Eric Ly
Vietnamese-born Chinese-American entrepreneur and investor; co-founder of LinkedIn From Wikipedia, the free encyclopedia
Vietnamese-born Chinese-American entrepreneur and investor; co-founder of LinkedIn From Wikipedia, the free encyclopedia
Eric Thich Vi Ly (born January 15, 1969) is an American entrepreneur and investor. Ly was co-founder of LinkedIn, a social networking site designed specifically for the business community, where he served as its founding chief technology officer. He is currently the CEO and founder of a blockchain based trust protocol Hub, as well as the CEO and co-founder of KarmaCheck providing candidate's background checks.[1]
A major contributor to this article appears to have a close connection with its subject. (October 2018) |
Eric Ly | |
---|---|
Born | Thich Vi Ly January 15, 1969 |
Alma mater | Stanford University (BS) Massachusetts Institute of Technology (MS) |
Occupation(s) | Technologist, Investor |
Known for | Co-founding LinkedIn |
Title | Founder, CEO, presdo |
Ly was born in Saigon, Vietnam, and emigrated to the United States in 1975 as a result of the Vietnam War. He lived in San Francisco, California, for some years, and when his parents found jobs in Silicon Valley, his family moved to Sunnyvale, California.
Ly attended Homestead High School, where he applied his interest in computers to journalism and the on-campus newspaper, The Epitaph. Through a sponsorship from Apple Inc., he transformed production methods for the publication, making Homestead one of the first schools in the country to use desktop publishing technology to publish its newspaper on the newly introduced Macintosh computers.[2]
Ly attended Stanford University and volunteered as a science writer for the Stanford Daily in addition to his studies.[3] Ly was inspired by professor Terry Winograd's perspective that computers ultimately serve as communications tools for people.[4] Ly graduated with distinction in 1991 with a Bachelor of Science in Symbolic Systems and as a member of the Phi Beta Kappa Society.[5] His contemporaries included Scott Forstall, Reid Hoffman, and Marissa Mayer.
Ly went on to earn a Master of Science in Media Arts and Sciences from the MIT Media Lab in 1993 with a research thesis ("Chatter: A Conversational Telephone Agent") on combining speech-user interfaces and artificial-intelligence agents.[6]
Ly returned to Stanford University to get his PhD in Computer Science but he would later drop out of the program.[7]
Ly started his professional career in technical positions at Steve Jobs' NeXT (acquired by Apple Inc.), IBM, Sun Microsystems (acquired by Oracle), and General Magic.[8]
In 1995, Ly co-founded Netmosphere, a software company enabling project management collaboration utilizing Internet technologies such as Java. Menlo Ventures invested in the firm, which was subsequently acquired by Critical Path, Inc.[9] In 2000, Ly co-founded a mobile software company called Tresidder Networks in which Industry Ventures invested.[citation needed]

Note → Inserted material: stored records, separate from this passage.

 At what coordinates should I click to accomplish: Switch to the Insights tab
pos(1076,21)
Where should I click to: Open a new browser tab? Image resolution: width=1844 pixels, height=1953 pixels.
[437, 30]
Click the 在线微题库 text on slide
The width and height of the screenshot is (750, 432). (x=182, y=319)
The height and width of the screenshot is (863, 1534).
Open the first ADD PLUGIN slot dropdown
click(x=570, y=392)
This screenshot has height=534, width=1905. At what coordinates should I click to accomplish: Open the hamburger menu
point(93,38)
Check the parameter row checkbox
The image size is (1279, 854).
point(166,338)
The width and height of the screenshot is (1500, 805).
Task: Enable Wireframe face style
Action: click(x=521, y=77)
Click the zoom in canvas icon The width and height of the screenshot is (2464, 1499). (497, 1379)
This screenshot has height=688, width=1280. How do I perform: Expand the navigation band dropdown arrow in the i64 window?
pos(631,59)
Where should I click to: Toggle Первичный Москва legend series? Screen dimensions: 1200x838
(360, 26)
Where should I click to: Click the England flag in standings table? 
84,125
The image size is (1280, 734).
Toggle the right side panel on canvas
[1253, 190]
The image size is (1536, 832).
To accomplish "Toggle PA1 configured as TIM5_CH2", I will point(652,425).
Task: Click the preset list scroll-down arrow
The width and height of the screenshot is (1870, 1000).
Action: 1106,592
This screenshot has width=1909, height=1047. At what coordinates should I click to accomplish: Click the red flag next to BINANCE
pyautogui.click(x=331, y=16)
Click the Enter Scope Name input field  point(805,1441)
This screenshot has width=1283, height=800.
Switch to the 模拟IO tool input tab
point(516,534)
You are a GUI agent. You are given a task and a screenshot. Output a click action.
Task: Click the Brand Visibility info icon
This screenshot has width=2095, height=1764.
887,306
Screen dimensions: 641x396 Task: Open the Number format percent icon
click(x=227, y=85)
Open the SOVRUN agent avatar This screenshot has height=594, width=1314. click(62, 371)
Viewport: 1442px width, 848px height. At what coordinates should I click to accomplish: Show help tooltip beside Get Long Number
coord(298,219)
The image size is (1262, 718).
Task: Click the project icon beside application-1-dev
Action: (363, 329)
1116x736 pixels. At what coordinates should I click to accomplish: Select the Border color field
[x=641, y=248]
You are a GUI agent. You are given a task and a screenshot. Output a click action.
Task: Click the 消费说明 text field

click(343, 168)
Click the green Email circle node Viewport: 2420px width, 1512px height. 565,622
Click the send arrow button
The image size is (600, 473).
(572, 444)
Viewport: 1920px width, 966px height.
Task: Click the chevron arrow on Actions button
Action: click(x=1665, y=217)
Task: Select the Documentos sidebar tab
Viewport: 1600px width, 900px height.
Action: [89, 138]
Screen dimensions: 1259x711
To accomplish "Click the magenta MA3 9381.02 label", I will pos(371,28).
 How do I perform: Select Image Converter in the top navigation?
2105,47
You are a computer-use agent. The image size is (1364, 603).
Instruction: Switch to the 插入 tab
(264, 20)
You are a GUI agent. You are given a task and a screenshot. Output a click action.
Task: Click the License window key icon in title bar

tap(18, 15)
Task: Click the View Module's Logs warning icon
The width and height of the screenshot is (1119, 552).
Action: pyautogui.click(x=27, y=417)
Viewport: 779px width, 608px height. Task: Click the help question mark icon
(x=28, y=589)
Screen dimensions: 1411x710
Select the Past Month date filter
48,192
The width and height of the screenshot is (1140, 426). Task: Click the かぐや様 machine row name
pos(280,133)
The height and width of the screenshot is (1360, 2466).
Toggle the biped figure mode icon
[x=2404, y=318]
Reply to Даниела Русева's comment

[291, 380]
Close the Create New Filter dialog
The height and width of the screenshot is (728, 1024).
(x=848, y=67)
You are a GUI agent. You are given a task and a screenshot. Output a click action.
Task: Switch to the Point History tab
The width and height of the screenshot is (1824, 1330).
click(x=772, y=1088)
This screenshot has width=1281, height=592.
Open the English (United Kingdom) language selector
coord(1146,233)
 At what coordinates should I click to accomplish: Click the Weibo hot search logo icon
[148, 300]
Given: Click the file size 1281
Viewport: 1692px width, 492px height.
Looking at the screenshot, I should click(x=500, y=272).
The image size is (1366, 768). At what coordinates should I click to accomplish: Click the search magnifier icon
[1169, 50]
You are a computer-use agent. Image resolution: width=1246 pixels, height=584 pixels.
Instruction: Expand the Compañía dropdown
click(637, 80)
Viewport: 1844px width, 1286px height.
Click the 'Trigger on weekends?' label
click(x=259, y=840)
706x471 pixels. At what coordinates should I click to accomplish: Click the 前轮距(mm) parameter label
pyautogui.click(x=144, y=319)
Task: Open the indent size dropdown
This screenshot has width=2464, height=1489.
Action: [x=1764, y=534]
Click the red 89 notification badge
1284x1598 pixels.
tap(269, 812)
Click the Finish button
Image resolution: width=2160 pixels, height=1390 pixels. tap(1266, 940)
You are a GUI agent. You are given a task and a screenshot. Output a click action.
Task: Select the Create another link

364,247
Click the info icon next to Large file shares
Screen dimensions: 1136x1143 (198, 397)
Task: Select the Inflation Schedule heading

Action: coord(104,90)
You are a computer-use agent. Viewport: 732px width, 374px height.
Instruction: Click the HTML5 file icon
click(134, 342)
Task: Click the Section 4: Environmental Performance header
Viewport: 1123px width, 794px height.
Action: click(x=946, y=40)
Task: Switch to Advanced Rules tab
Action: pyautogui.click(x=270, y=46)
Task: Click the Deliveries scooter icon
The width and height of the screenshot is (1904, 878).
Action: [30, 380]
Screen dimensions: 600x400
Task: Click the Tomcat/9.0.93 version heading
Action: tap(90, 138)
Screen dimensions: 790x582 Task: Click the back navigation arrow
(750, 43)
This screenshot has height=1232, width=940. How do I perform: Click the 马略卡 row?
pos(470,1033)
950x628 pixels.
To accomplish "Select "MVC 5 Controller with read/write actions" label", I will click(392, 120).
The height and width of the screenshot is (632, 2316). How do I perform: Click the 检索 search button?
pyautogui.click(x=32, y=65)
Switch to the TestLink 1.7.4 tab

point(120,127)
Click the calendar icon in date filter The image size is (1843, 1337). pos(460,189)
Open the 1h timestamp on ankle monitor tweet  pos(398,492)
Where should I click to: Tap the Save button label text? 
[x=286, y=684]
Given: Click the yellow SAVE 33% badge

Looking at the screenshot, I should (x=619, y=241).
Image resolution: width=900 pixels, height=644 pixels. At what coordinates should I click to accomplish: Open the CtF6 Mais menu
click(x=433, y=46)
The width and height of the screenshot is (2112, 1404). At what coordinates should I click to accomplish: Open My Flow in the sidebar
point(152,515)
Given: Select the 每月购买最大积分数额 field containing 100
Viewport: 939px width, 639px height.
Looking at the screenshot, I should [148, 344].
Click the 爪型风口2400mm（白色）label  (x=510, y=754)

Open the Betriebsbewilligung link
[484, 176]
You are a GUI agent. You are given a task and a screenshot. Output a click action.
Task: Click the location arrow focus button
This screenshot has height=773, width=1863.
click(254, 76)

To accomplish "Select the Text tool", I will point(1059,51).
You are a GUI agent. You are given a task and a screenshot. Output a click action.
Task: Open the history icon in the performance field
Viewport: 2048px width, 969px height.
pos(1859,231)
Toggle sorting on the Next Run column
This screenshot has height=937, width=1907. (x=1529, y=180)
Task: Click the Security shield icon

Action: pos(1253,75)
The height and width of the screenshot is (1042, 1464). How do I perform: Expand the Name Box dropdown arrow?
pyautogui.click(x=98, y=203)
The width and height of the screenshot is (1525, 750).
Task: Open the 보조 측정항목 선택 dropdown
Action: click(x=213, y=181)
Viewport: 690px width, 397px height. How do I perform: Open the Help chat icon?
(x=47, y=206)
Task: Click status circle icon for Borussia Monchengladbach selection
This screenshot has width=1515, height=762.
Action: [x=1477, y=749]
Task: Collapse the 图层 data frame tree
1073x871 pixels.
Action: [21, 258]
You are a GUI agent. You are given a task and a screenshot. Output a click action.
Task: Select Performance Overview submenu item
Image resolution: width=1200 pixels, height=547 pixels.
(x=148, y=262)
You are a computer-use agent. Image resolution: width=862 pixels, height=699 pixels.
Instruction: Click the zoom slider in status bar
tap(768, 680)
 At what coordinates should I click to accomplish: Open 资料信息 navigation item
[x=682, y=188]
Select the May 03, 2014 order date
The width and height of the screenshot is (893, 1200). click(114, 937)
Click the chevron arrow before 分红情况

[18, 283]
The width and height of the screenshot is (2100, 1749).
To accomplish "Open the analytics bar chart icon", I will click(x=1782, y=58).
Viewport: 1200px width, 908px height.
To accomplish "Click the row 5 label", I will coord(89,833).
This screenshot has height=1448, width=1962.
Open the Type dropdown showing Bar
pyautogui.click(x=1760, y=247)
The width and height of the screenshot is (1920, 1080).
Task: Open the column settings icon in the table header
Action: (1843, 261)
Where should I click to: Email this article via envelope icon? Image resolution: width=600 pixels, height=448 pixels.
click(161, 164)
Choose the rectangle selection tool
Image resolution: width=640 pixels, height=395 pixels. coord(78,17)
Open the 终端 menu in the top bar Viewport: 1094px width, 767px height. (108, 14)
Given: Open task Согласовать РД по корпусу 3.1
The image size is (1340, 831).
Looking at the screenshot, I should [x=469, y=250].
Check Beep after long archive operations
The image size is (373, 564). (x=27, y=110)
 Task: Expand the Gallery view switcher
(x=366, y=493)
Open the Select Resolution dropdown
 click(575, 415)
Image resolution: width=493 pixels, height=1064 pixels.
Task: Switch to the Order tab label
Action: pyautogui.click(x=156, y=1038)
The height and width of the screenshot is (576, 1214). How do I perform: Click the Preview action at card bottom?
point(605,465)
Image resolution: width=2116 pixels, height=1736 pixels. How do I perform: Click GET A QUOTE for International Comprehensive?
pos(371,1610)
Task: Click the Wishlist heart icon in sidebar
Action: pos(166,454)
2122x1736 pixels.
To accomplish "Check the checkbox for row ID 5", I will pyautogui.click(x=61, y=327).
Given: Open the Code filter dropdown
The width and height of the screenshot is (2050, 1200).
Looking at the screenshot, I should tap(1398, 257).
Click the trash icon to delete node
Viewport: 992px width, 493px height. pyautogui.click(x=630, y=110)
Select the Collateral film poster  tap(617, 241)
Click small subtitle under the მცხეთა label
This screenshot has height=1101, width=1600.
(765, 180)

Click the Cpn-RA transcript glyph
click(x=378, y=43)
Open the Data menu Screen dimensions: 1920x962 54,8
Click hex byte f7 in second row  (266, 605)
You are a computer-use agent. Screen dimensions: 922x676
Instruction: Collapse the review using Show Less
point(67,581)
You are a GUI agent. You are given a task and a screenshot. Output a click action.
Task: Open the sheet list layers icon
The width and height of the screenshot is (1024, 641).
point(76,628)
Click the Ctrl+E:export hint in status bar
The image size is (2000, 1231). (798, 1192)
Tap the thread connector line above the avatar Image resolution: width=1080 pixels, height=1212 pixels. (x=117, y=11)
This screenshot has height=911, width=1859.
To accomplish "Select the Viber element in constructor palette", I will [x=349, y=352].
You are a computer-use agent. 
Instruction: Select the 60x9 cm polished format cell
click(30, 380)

In 2002, Ly co-founded LinkedIn with Reid Hoffman, a Stanford schoolmate, and several other co-founders, including Jean-Luc Vaillant, Allen Blue, and Konstantin Guericke. When Microsoft acquired LinkedIn in 2016 for $26.2B, it was the world's "largest social networking site focused on the working world" with more than 400 million registered users.[10]
As LinkedIn's founding CTO, Ly "helped create some of its core product features, which enabled the company to reach profitability and a quickly growing user base."[11][12]
From 2008 to 2011, Ly served as a venture partner for Wellington Partners, a Munich, Germany-based venture capital firm whose investments include Xing and Spotify.[13]
In 2007, Ly launched Presdo with $35,000 (~$49,559 in 2023) of his own money.[14] The company first built a meeting scheduler chatbot described as "pure, refined, focused, with a fairly deep understanding of how real people, not just 'users,' think, act and want from their online apps."[15] On the suggestion of Loic Le Meur and others, Ly was persuaded to adapt the meeting scheduler to conferences where it could help attendees arrange face-to-face meetings. The technology evolved into a mobile app called Presdo Match, "that facilitates networking" and "provides a searchable directory of attendee profiles (imported from LinkedIn when desirable), makes connection recommendations, and highlights which contacts from existing networks are in attendance so users can send messages and schedule meetings with other attendees."[16] Presdo Match was launched in 2010 at the LeWeb conference, "the biggest European Internet conference."[17][18] Ly subsequently expanded his marketing efforts for Presdo Match globally.[19]
Ly has spoken at many event-industry conferences on the topic of social technology and its role in live events, including The Meetings Technology Expo, Web Summit, Expo! Expo!, and the Society of Independent Show Organizer's CEO Summit.[20][21][22]